Work instruction = Report how many lines in the records carry the string "sidebar", and give no further text.

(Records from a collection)
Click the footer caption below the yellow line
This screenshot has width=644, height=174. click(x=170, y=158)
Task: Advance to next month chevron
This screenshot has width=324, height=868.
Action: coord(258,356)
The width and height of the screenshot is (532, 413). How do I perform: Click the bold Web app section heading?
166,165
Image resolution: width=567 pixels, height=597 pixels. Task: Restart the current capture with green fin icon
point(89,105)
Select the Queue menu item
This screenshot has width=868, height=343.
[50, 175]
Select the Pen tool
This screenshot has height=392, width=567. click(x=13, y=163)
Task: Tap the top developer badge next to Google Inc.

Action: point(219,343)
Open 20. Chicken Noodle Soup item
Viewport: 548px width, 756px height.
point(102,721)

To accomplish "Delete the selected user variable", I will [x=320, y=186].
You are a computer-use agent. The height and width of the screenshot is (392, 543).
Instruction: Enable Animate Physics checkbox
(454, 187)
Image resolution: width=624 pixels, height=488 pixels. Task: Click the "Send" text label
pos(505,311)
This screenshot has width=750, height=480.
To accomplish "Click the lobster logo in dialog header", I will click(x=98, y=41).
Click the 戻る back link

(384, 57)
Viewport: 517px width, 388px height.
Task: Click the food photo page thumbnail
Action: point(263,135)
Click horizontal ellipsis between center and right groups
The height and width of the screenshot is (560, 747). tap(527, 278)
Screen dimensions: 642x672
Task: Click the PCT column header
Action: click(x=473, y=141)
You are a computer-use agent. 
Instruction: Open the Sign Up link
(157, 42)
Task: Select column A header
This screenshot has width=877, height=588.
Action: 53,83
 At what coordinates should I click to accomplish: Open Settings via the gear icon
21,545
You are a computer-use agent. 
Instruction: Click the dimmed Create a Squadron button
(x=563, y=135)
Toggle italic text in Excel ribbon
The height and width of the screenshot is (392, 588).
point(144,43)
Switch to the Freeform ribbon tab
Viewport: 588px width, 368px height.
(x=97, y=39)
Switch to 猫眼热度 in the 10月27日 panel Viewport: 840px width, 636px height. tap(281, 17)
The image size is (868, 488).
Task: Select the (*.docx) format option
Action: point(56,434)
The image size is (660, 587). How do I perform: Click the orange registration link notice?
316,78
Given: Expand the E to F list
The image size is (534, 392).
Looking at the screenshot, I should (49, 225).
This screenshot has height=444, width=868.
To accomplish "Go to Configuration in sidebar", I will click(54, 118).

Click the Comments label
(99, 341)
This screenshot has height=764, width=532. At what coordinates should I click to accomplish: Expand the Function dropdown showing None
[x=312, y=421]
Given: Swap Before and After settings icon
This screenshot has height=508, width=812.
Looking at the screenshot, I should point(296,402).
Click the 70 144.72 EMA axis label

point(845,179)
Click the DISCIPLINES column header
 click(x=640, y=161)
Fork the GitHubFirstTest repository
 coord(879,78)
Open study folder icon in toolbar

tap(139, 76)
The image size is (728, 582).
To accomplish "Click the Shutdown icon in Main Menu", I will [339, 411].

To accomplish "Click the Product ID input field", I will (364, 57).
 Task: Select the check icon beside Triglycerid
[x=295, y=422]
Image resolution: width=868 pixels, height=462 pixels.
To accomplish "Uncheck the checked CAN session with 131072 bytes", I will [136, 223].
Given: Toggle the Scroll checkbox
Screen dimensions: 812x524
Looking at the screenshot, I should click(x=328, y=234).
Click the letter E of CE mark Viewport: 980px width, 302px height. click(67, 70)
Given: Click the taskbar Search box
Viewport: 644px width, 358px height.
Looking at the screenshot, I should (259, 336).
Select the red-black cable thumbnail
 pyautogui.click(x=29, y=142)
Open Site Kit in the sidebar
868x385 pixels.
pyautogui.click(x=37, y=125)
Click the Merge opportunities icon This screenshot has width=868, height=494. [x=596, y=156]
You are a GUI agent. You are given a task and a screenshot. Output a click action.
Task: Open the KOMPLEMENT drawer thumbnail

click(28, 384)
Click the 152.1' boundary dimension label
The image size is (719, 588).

Response below = 2